Soixante-cinq albums, des centaines de concerts, soixante ans de chansons derrière elle et de l’expérience à revendre… Mais pourtant, Juliette Greco a, chaque fois, un peu plus peur.

"C’est de plus en plus difficile", dit la jeune octogénaire depuis sa retraite estivale de Ramatuelle, petit village médiéval du sud de la France: "Plus j’avance, plus j’ai l’impression que les gens attendent quelque chose de moi. Il faut continuer et justifier… À 82 ans, je m’étonne moi-même de remplir le Théâtre des Champs-Élysées plusieurs jours de suite…, de visiter l’Italie, la Belgique, la Suisse ou Montréal. Et de le faire dans l’incertitude la plus totale, l’inquiétude la plus profonde, la peur de décevoir…".

Peut-être, justement, cette peur empêche-t-elle la grande Juliette de se stratifier.

De 2004 à 2009, 14 Greco sont parus! Et, parmi bien des compilations parfois étranges, trois coups de maître mettent joyeusement à mal son image de Grande Dame de la chanson, théâtrale et nostalgique.

Car si elle dit en riant: "Je suis devenu moins pudique, plus accessible… Je fais des progrès…", on peut penser que le répertoire qu’elle défend sur Aimez-vous les uns les autres, sur le très jazz et extraordinaire Le temps d’une chanson et maintenant sur Je me souviens de tout, avec des auteurs comme Gérard Manset, Miossec, Olivia Ruiz, Abd Al Malik, Marie Nimier, Brigitte Fontaine, est pour beaucoup dans son extraordinaire retour en grâce. "J’ai toujours cherché de jeunes auteurs. Actuellement, après des années de disette, il y en a simplement plus, des gamins, et pas mal de belles jeunes filles, qui recommencent à avoir le goût de l’écriture un peu plus subtile. Et ils sont courtois. C’est une vertu en perdition!"

Elle parle des artistes. D’un ami "profond et pur" nommé Jacques Brel, dont elle ne chantera jamais les toutes dernières chansons "pour ne rien gâcher…". Elle parle encore du tourment de Barbara qui, selon elle, se serait suicidée une centième fois: "Elle a fait beaucoup d’appels au secours. Et peut-être qu’en le voulant sans le vouloir, elle a réussi cette fois-là…". Elle déplore: "Ce n’est pas un vrai métier! C’est extrêmement cruel. Certes, il y a d’immenses bonheurs, mais il faut beaucoup souffrir pour y accéder."

Or, justement, au moment d’enregistrer cette conversation, à Los Angeles, sur CNN, le cercueil de Michael Jackson entre dans ce stade où on lui rendra un hommage en noir et blanc.

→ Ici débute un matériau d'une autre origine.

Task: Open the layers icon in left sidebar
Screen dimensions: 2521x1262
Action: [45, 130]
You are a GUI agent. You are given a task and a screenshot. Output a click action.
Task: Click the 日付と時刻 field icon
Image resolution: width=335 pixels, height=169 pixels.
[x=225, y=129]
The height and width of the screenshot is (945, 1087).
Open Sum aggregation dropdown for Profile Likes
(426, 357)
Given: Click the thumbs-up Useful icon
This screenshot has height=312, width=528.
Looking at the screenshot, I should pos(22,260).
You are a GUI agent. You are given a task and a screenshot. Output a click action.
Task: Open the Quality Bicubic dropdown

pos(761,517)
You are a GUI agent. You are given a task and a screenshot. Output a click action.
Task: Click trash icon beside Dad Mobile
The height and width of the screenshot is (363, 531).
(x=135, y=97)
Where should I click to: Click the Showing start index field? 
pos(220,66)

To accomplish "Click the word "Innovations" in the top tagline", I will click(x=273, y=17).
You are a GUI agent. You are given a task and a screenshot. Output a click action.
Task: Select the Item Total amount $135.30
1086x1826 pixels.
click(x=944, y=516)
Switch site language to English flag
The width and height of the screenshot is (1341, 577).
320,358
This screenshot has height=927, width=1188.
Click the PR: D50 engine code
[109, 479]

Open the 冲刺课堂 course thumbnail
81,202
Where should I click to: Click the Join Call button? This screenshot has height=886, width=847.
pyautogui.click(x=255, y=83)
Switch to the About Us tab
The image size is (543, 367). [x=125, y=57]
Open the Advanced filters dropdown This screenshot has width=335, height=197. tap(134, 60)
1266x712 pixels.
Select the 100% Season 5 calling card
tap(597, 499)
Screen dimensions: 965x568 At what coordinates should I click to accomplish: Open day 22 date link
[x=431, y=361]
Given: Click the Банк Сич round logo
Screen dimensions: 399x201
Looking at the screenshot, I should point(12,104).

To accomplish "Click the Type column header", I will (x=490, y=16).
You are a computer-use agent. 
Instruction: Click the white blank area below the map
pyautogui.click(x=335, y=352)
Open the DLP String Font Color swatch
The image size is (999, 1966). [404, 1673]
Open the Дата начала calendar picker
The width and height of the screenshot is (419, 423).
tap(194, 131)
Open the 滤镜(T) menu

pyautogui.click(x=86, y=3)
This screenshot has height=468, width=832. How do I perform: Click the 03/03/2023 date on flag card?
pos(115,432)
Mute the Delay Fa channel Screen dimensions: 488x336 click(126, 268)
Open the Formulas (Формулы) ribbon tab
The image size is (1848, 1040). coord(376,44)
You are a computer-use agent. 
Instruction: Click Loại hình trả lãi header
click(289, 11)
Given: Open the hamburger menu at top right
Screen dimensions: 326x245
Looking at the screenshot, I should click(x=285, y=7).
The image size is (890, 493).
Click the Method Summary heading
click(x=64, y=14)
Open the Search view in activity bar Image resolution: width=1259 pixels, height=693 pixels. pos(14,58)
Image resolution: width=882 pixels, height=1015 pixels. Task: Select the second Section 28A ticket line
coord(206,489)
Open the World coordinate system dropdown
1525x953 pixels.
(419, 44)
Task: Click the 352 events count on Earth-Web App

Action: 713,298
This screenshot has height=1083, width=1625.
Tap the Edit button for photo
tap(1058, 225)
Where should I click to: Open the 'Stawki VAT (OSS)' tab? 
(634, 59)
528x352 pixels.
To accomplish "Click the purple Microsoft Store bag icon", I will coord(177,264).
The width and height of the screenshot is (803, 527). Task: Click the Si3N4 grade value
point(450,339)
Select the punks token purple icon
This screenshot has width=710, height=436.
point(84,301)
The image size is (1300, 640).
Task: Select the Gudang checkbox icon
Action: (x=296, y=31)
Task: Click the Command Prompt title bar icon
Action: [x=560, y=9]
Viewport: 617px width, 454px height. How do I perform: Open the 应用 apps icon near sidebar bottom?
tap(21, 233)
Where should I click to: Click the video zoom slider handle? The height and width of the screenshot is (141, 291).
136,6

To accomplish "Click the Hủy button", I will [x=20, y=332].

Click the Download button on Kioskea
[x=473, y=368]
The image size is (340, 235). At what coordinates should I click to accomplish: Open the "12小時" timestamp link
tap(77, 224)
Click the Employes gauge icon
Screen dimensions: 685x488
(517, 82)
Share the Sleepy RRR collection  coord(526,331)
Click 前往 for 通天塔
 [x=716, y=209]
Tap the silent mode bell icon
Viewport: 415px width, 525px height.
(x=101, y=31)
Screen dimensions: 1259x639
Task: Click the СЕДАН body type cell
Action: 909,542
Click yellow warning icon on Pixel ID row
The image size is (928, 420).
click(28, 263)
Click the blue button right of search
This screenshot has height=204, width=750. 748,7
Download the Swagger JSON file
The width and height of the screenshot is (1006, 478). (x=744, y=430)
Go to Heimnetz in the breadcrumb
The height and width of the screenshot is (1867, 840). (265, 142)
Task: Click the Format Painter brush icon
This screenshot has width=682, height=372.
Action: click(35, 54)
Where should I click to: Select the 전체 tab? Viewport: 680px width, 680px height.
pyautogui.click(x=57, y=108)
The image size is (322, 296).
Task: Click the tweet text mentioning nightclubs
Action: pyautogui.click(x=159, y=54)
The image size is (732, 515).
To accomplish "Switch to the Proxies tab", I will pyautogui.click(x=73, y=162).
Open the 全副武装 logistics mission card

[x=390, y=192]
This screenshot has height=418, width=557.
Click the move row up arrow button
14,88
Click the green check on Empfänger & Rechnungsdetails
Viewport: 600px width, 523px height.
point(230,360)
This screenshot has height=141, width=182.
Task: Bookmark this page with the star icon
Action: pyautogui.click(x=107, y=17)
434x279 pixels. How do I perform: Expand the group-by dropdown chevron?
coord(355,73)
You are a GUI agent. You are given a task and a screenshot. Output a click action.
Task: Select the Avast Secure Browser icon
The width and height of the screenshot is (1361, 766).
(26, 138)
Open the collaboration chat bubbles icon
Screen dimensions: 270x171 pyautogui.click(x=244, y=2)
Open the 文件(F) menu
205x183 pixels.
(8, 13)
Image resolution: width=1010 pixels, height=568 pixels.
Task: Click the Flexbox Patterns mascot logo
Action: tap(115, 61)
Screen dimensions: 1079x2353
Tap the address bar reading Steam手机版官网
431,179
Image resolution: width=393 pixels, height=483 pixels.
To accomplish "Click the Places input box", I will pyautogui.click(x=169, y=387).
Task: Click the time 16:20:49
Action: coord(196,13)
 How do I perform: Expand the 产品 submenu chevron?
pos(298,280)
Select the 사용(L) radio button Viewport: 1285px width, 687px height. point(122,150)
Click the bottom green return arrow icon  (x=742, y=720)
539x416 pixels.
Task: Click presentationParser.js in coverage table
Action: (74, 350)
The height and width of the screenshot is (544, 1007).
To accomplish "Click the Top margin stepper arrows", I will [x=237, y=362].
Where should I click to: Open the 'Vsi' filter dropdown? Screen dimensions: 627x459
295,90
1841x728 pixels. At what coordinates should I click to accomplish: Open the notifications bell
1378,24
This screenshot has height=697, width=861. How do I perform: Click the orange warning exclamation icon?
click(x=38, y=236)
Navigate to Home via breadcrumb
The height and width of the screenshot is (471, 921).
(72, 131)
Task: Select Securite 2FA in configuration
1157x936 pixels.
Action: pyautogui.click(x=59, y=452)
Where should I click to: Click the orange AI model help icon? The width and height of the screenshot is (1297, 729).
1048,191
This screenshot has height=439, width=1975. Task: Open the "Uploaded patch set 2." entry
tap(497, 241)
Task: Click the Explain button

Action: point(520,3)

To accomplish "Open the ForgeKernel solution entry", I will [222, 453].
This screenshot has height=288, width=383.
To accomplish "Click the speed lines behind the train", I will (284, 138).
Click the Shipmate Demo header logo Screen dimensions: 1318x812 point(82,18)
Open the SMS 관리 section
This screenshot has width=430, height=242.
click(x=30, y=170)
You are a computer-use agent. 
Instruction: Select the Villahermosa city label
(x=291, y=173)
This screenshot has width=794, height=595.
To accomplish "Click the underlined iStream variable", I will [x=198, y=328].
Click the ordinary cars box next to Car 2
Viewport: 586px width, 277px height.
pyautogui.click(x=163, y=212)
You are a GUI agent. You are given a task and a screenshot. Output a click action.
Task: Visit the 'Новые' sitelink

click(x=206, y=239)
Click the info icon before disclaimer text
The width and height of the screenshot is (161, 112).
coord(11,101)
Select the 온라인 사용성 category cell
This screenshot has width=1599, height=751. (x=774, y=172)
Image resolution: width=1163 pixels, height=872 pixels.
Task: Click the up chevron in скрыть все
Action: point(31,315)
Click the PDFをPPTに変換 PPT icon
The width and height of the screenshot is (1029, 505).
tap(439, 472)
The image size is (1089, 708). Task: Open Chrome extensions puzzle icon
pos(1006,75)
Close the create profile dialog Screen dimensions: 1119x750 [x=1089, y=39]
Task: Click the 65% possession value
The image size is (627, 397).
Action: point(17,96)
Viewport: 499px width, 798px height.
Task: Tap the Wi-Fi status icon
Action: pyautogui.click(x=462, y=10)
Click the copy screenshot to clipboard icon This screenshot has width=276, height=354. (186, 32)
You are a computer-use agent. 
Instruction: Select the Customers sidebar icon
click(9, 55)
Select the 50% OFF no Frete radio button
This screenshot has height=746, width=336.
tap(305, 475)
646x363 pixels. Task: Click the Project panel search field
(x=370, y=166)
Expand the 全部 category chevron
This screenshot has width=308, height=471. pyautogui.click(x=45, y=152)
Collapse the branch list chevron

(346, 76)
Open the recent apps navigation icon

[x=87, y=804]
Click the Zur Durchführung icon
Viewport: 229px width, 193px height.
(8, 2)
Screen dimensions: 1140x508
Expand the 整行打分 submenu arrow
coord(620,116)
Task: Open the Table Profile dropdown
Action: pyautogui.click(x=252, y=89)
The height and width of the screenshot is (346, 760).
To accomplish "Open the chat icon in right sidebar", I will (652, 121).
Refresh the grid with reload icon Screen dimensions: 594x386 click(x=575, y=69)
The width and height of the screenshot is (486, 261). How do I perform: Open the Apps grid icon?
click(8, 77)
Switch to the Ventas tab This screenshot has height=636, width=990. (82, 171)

Elle, qui vécut avec Miles Davis, cet autre remarquable écorché vif, que pense-t-elle de celui qui, dans une négritude difficilement assumée, ouvrit définitivement le monde sur la musique des blacks? "Miles, c’était une douleur différente. Jackson, c’était une blessure sur deux jambes. Une plaie ouverte, effrayante. Et quoi qu’on en pense, même sous des hommages qui semblent excessifs, on peut comprendre que des millions de gens pleurent la perte d’un très grand artiste."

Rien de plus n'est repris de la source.